By supporting the thermal regulation of the human body, clothing may significantly contribute to the physiological comfort. Due to their numerous advantages, such as light weight, high durability and wear resistance, distinct easy care and fast drying, textiles made of synthetic fibres are increasingly popular. The hydrophobic behaviour of synthetic fibres, if they are unfinished, is a physiological deficit which has to be offset by high-performance hydrophilic properties to be able to produce proper functional textiles.
HYDROCOOL® products can be used for polyester, polyamide, synthetic and cellulosic fabrics and as well for blends:
- FERAN® ICE
- FERAN® ICS
- FERAN® ASR
- FERAN® ICP
- RUCO®-PUR SLY
- RUCO®-PUR SPH
- RUCO®-PUR SEC
- RUCO®-PUR SCP
Only perfectly prepared textiles are in a position to display optimum moisture management effects. Textiles are extremely suitable for this kind of active finish if they fulfil the following prerequisites.

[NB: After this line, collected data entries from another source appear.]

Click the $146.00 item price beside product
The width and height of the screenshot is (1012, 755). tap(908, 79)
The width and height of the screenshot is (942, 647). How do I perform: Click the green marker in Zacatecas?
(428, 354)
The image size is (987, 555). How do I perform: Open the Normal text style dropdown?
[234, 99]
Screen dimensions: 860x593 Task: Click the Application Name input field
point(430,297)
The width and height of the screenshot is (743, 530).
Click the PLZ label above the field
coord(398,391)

Textiles must be able to absorb arising moisture by capillary force which is also known as wicking effect. These capillary forces increase, when the space between the individual textile fibres decreases.
The evaporation of moisture, which is absorbed by the textile, depends to a large extent on the size of the textile surface and less on the fibre type.

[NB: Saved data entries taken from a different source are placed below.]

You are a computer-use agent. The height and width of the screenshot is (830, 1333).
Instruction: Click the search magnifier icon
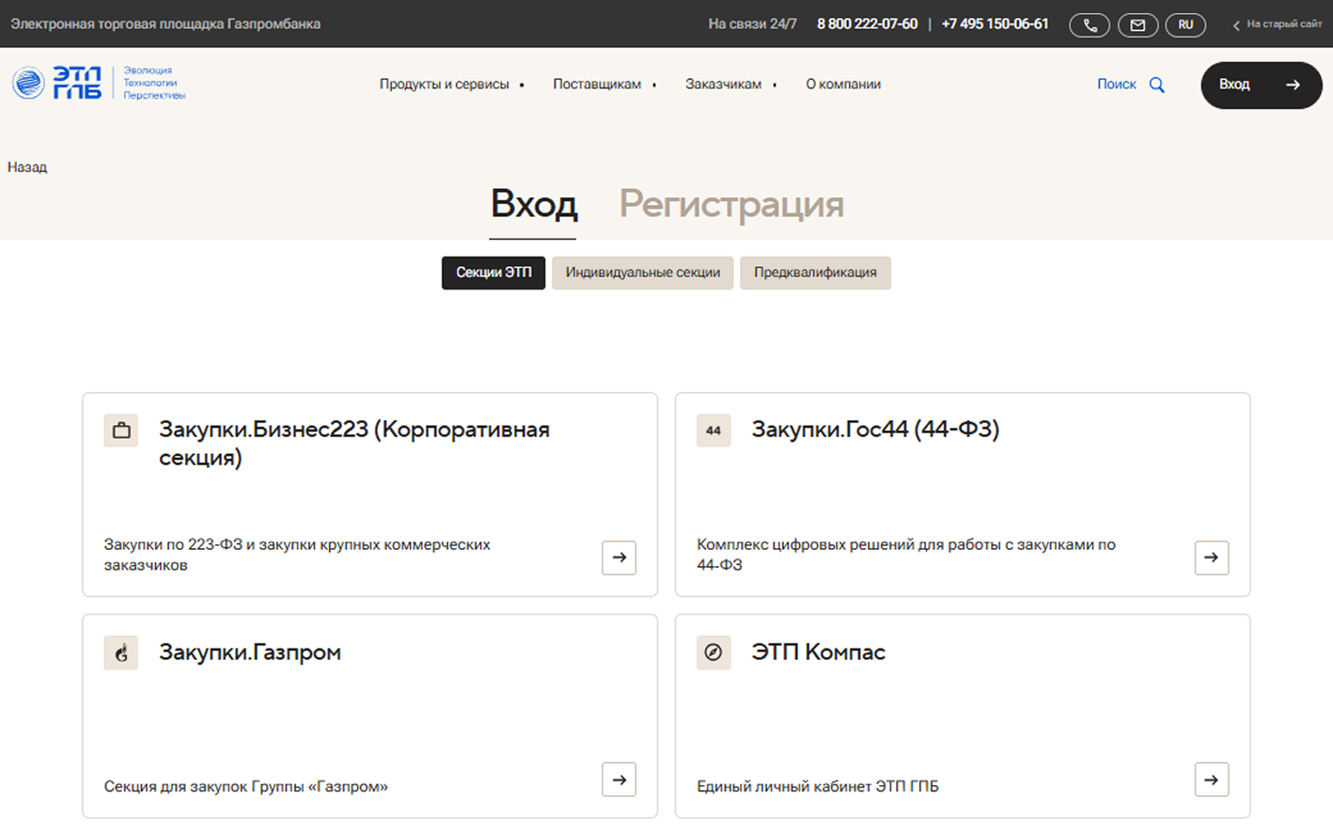click(1156, 85)
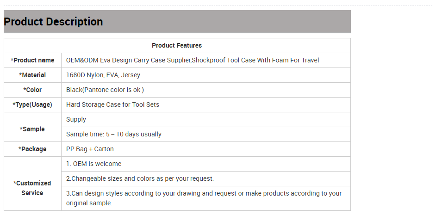Select the *Package label cell

click(x=32, y=149)
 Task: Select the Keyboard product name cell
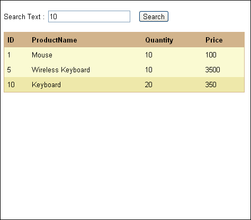[46, 84]
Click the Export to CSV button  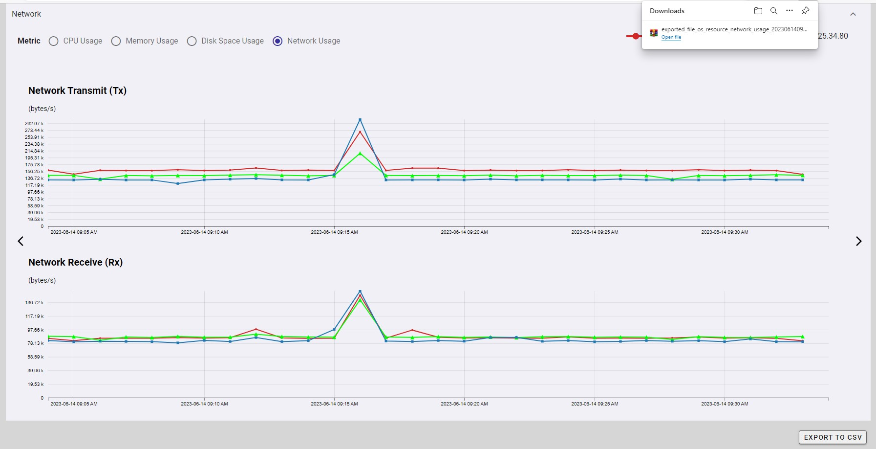[x=832, y=437]
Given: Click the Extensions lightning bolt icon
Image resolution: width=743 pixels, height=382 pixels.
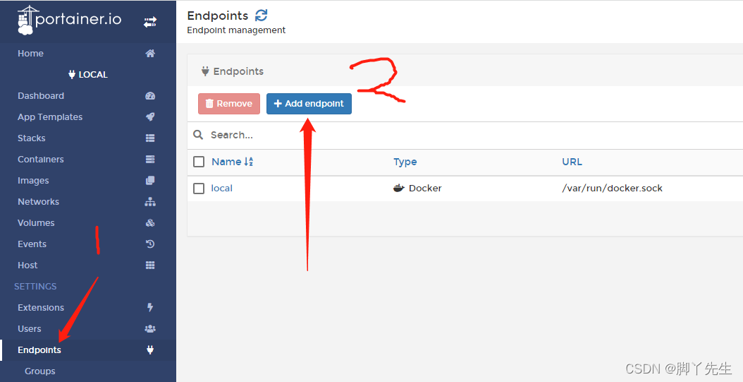Looking at the screenshot, I should point(150,308).
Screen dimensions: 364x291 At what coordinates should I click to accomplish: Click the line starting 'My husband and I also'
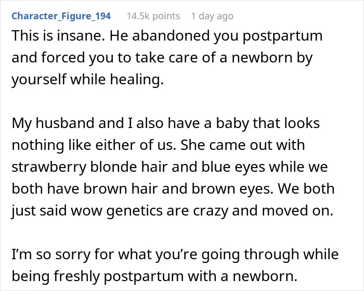tap(166, 123)
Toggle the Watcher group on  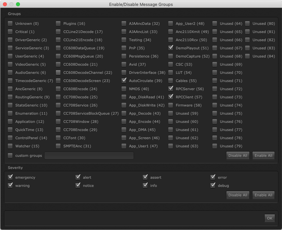(x=10, y=146)
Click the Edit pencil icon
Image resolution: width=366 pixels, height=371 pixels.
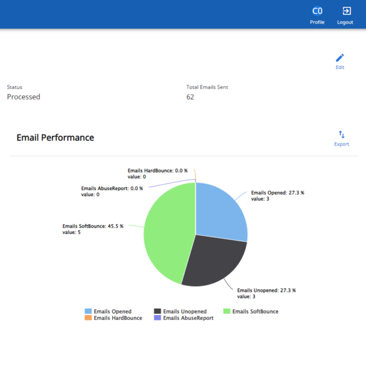pyautogui.click(x=340, y=58)
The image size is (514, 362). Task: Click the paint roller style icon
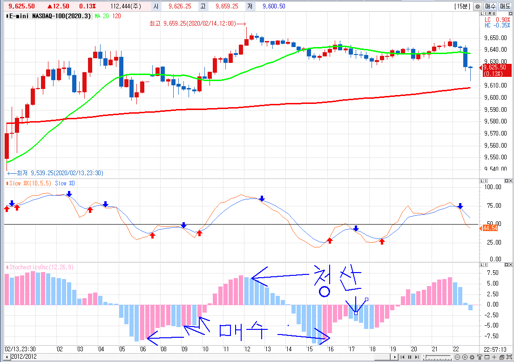click(x=480, y=357)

Moist textiles on the skin feel very unpleasant. In contrast to articles made of synthetic fibres cellulosic clothing absorb and retain moisture very well.
If materials used have a high fabric thickness, more moisture is absorbed compared with thin fabric. Especially with thick cotton articles slow drying is the result of a combination of unfavourable volume-surface ratio and high moisture-retaining properties of cellulosics.
The physiological properties are very unfavourable.
Problems may arise if the preconditions, which are, perfect moisture transport, optimum moisture evaporation and dry body feeling, are lacking.